What does a novelist owe to her readers?

Ah, Ms. Byatt, I keep reading "The Children's Book," out of loyalty and commitment to my book group, but I also keep thinking: isn't this a book in need of an editor? Or are some authors editor-proof? None would dare say this book is too long, too meandering, to sprawling. And who am I to say? The critics rave, and the book sells (reasonably) well, so she's doing something right. But there's also something wrong about a book that has no focus and no idea where it's headed. Some of the pages are almost ludicrous with the number of characters introduced, referenced, mentioned in passing. There are so many strands to the so-called plot. Yes, life has so many strands, and a novel is an encapsulated life rendered in words - the mirror held up on the highway and so forth.
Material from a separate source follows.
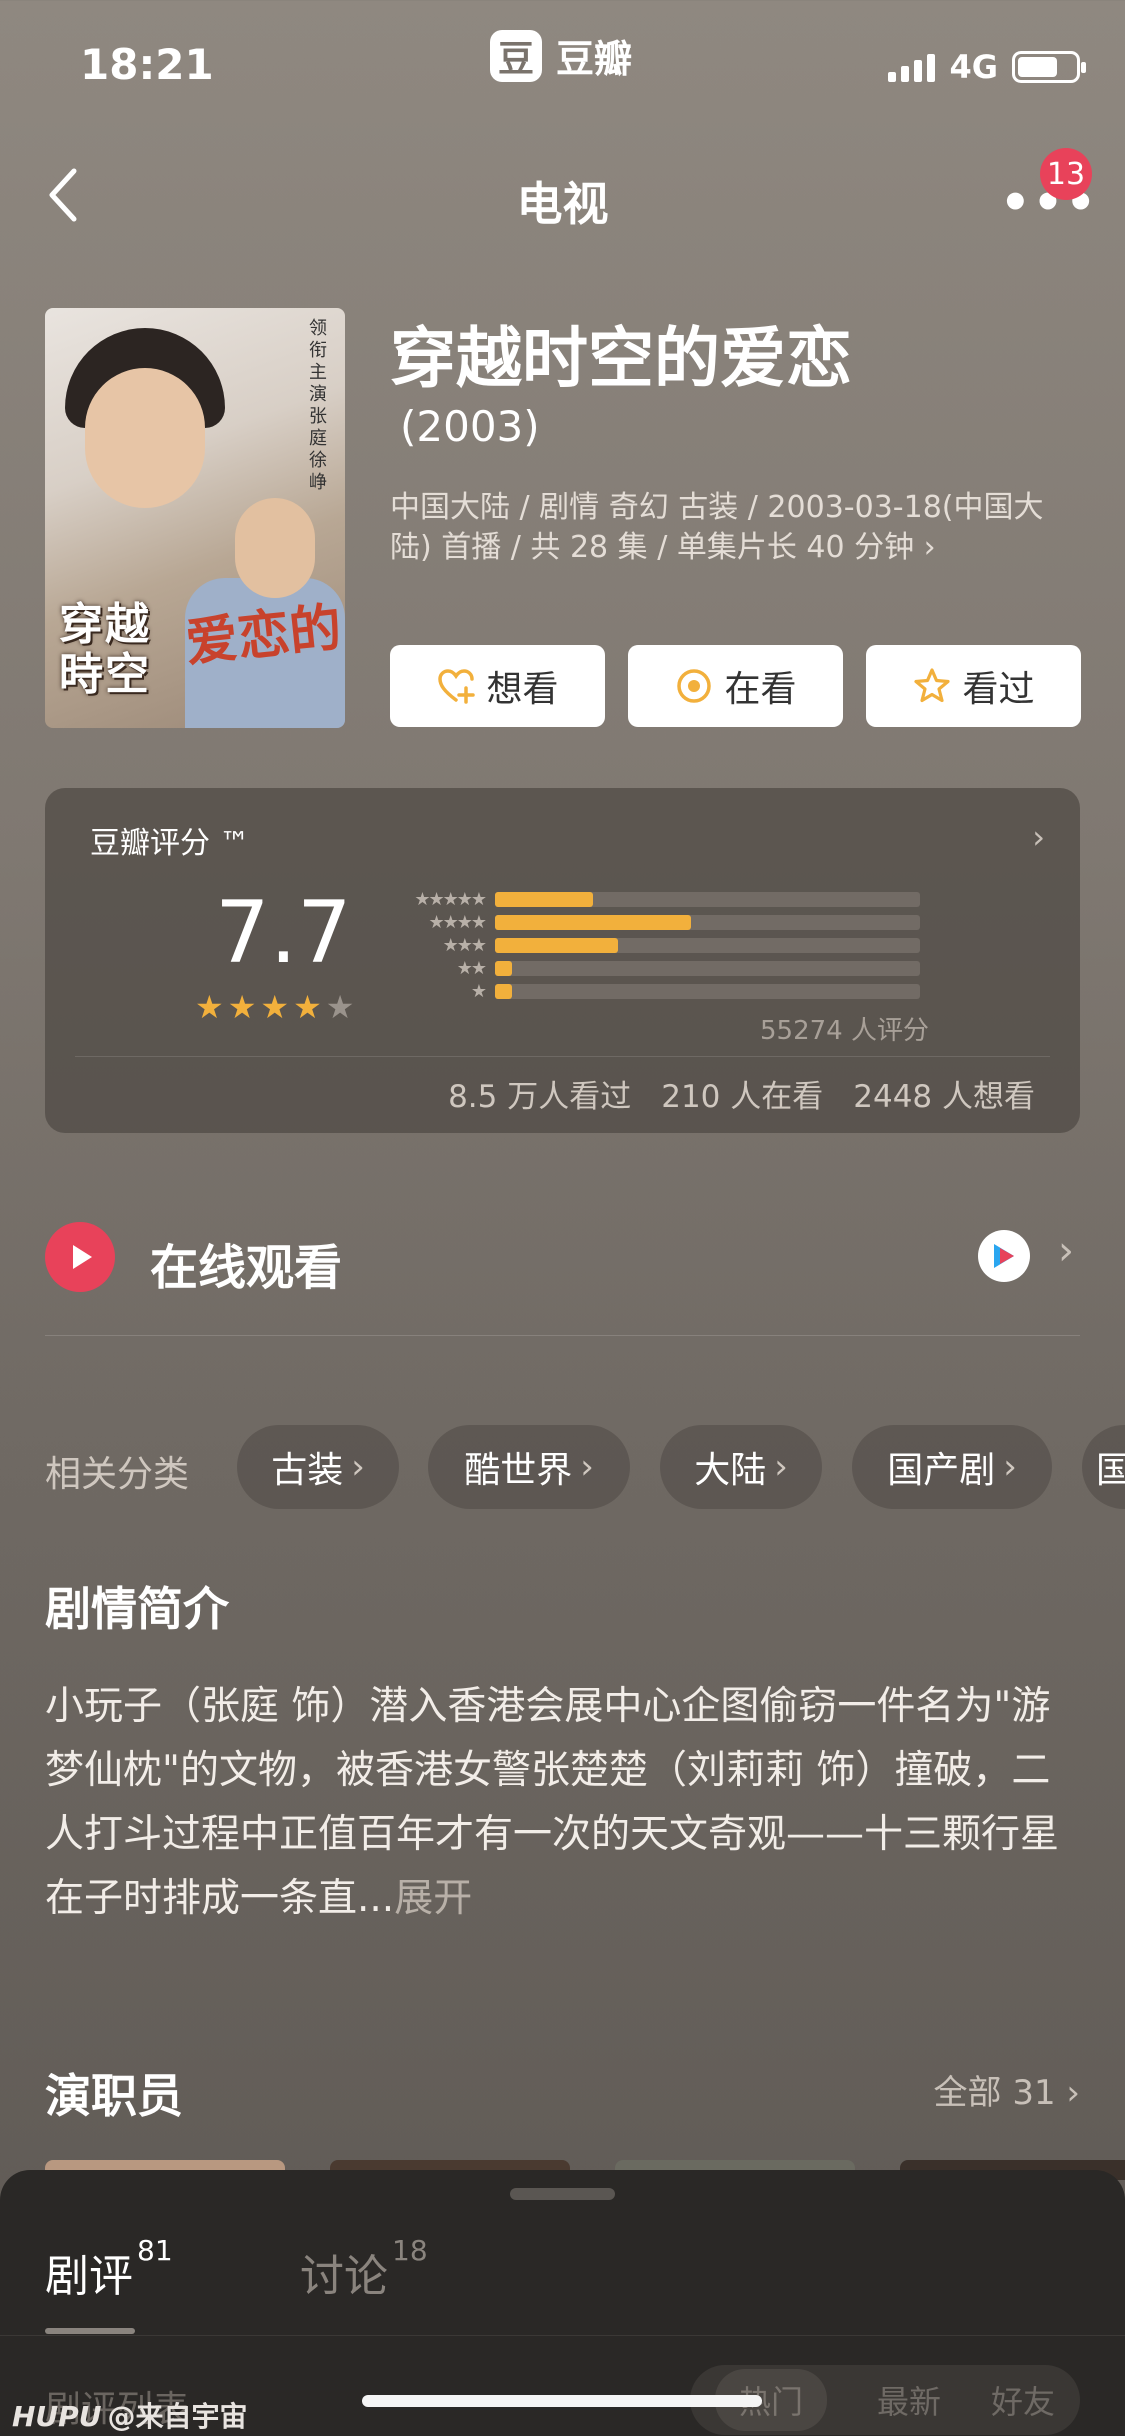  I want to click on watched-button: 看过, so click(974, 686).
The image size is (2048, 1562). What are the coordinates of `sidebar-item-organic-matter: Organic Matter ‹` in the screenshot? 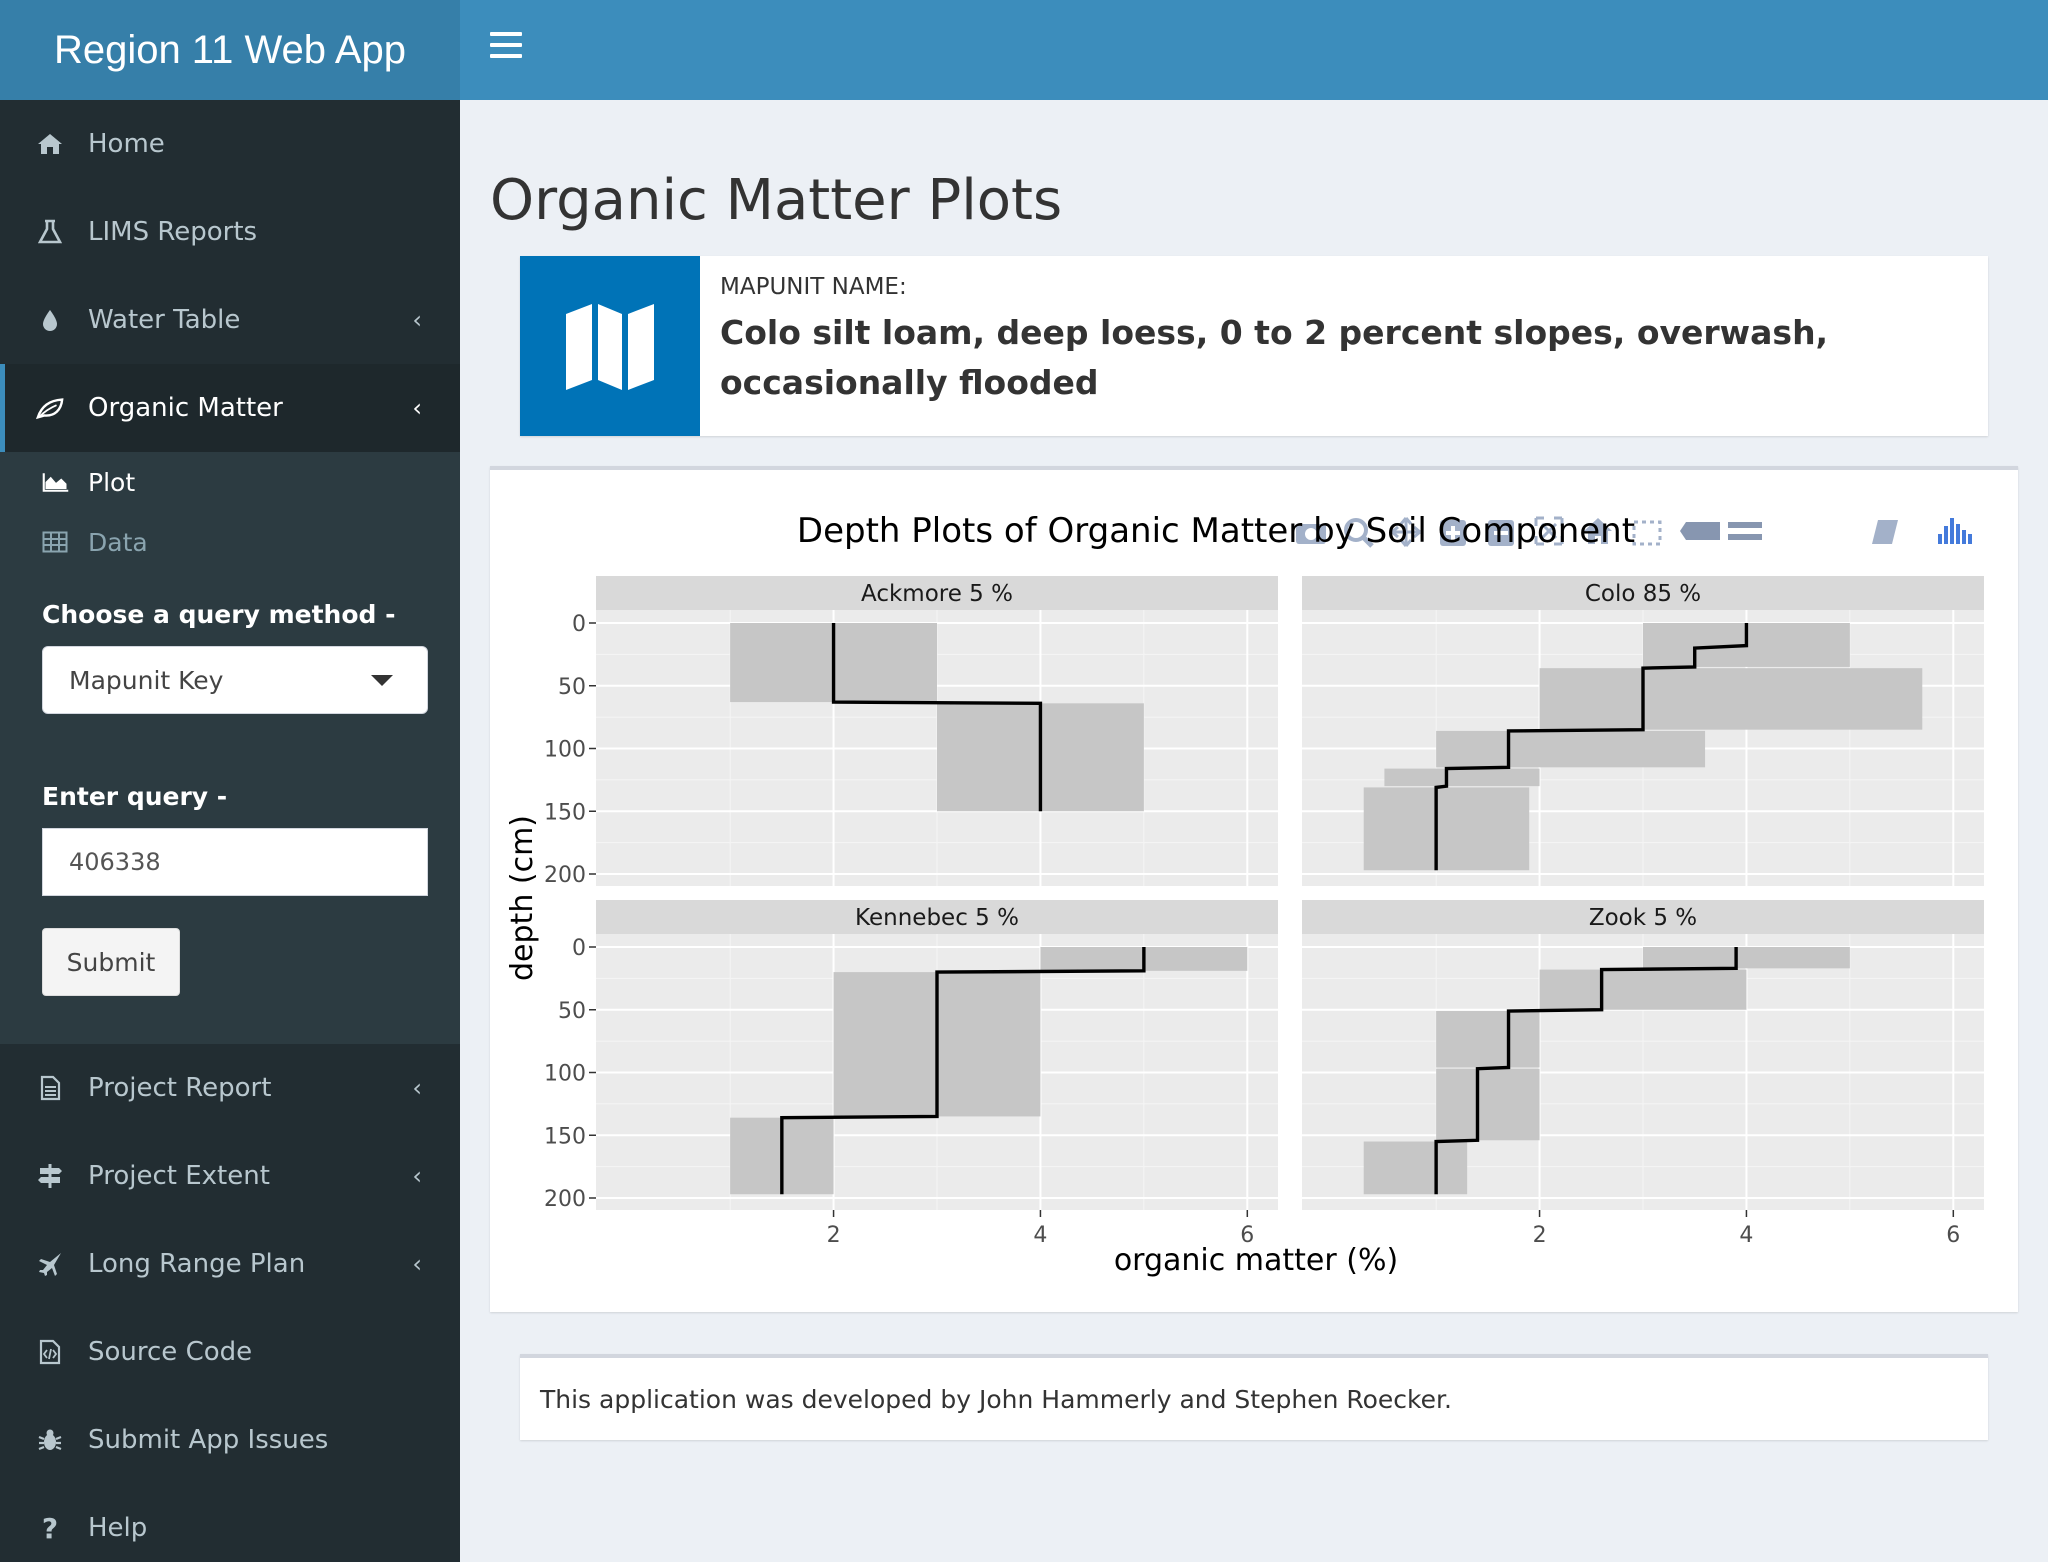 It's located at (230, 408).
But doesn't a novelist owe something to her readers other than a massive brain dump? I feel as if I'm reading the notebooks of AS Byatt, and maybe I am. How would this book be if you began reading it in the middle, at a random chapter? I wonder if I would have had the same initial enthusiasm regardless of where/when I stepped in. Begin at almost any point and you'll see a good potential story, but the potential is never realized because of the abundance of her ideas and ambitions. What a peculiar book. By the way, I have to note that one thing she writes very poorly about is sex and sexuality from the hetero male POV; the guys in her sex scenes look and sound like total idiots. The scene of Philip in the brothel, with the prostitute teaching him the names of body parts in French is (unintentionally?) funny. She can write about many, many things and is hugely knowledgeable - but there are limits.